• **What you will do**
Somewhere below is a line with "Łowicz (36, 37)" and, later, a line with "Artur Błażejewski –"; repeat those two lines and all the lines between them, exactly as they are.

• **Collected data entries**
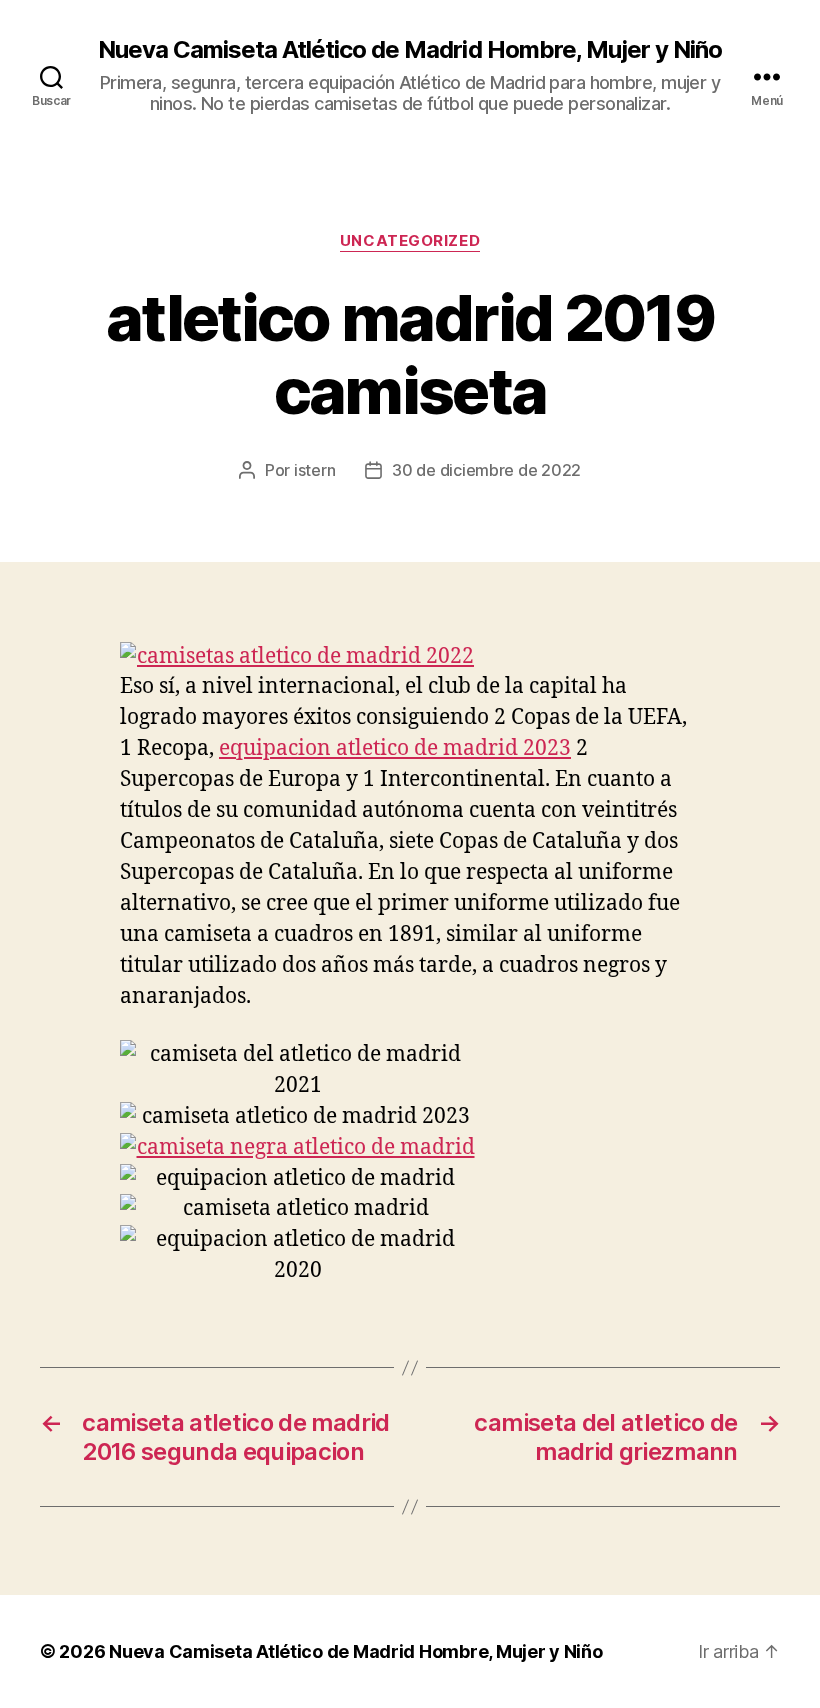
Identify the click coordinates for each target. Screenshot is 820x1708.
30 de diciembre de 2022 (486, 470)
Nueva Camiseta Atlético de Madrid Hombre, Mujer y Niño (409, 50)
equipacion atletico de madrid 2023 (395, 748)
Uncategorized (410, 241)
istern (314, 470)
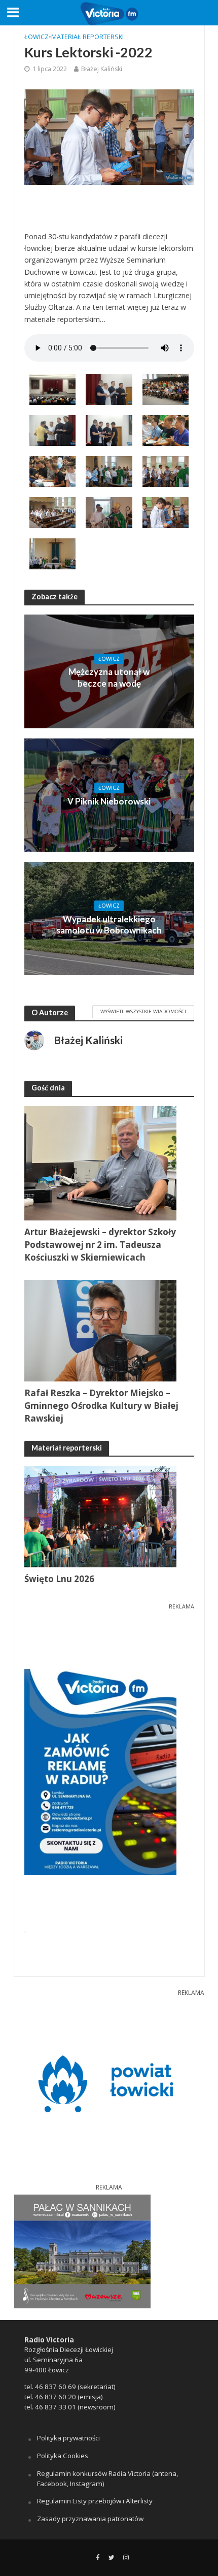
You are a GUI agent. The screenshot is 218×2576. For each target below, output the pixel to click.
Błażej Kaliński (101, 69)
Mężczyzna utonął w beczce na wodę (109, 677)
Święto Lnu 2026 (59, 1579)
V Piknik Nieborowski (109, 801)
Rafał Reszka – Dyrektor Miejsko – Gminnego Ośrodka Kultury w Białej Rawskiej (101, 1405)
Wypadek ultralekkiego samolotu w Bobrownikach (109, 925)
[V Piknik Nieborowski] (109, 794)
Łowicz (36, 37)
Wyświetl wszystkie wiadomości (143, 1011)
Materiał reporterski (87, 37)
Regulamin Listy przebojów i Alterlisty (95, 2500)
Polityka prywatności (68, 2437)
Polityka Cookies (62, 2455)
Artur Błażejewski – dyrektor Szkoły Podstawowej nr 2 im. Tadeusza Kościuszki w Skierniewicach (100, 1244)
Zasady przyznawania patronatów (90, 2518)
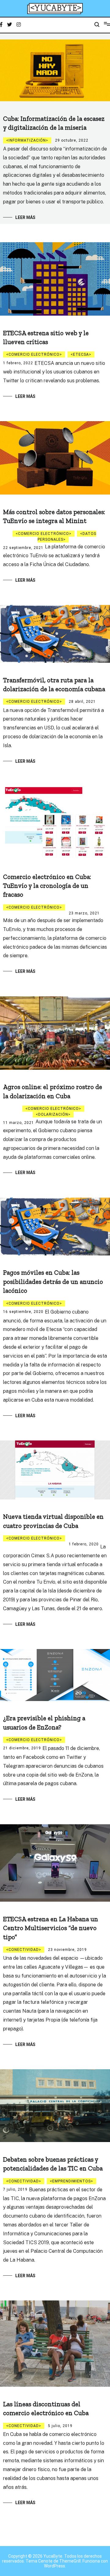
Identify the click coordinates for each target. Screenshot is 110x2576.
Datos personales (67, 537)
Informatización (27, 140)
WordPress (54, 2565)
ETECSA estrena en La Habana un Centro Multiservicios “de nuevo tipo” (50, 1928)
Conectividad (24, 1950)
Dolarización (53, 1114)
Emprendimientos (71, 2181)
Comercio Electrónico (34, 354)
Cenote (45, 2561)
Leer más (25, 217)
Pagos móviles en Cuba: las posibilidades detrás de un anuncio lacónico (53, 1281)
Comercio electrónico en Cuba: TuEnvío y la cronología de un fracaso (47, 886)
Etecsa (81, 354)
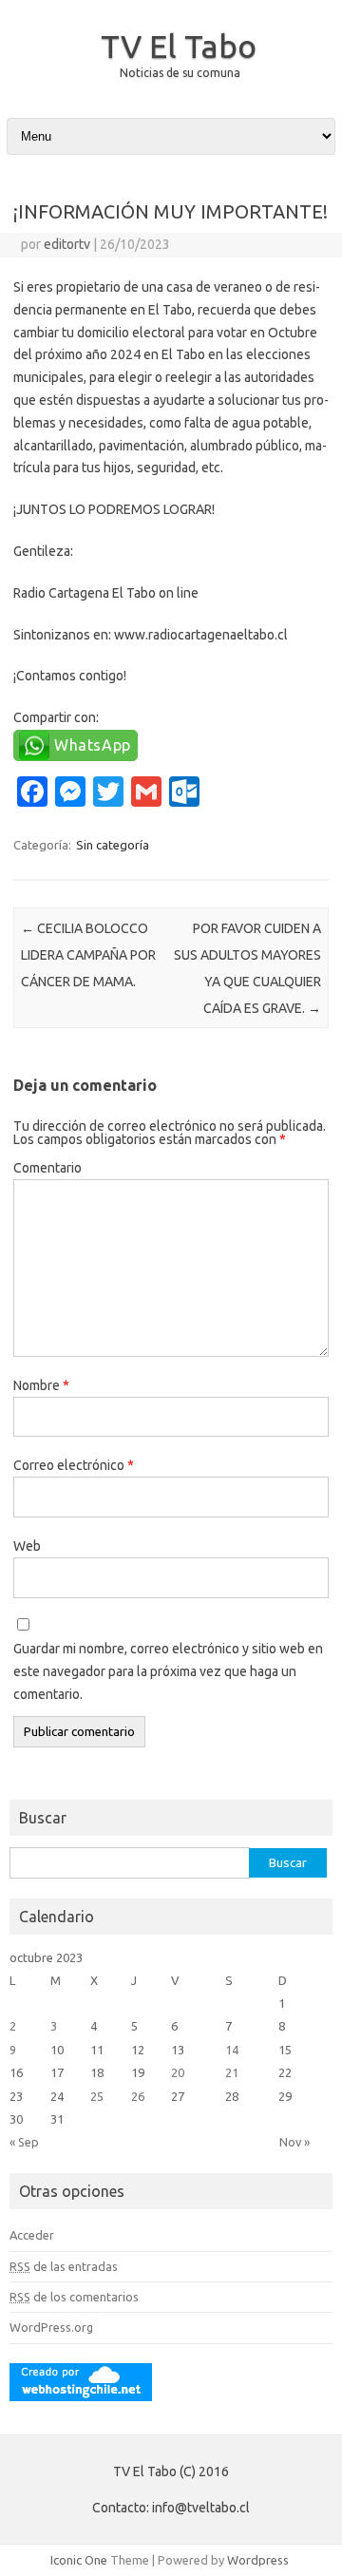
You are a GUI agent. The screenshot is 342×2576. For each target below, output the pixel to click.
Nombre (41, 1385)
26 (137, 2096)
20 (177, 2072)
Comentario (47, 1167)
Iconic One (78, 2559)
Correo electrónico (73, 1465)
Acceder (32, 2235)
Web (27, 1546)
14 (231, 2049)
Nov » (294, 2141)
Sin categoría (112, 844)
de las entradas (64, 2266)
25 (97, 2096)
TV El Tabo (178, 46)
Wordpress (258, 2559)
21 (231, 2072)
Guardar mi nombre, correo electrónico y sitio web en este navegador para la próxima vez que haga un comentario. (168, 1671)
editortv (67, 244)
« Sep (24, 2141)
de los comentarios (74, 2296)
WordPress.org (51, 2327)
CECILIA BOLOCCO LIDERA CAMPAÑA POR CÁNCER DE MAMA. (88, 955)
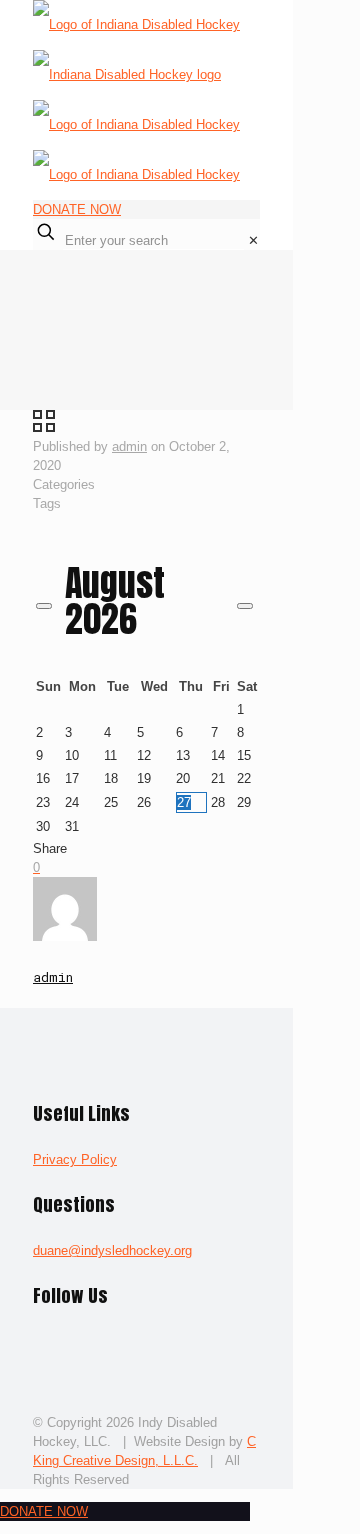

• **Task answer**
Łowicz (36, 37)
Wyświetl wszystkie wiadomości (143, 1011)
Materiał reporterski (87, 37)
Regulamin Listy przebojów i Alterlisty (95, 2500)
Polityka prywatności (68, 2437)
Polityka Cookies (62, 2455)
Artur Błażejewski – dyrektor Szkoły Podstawowej nr 2 im. Tadeusza Kościuszki w Skierniewicach (100, 1244)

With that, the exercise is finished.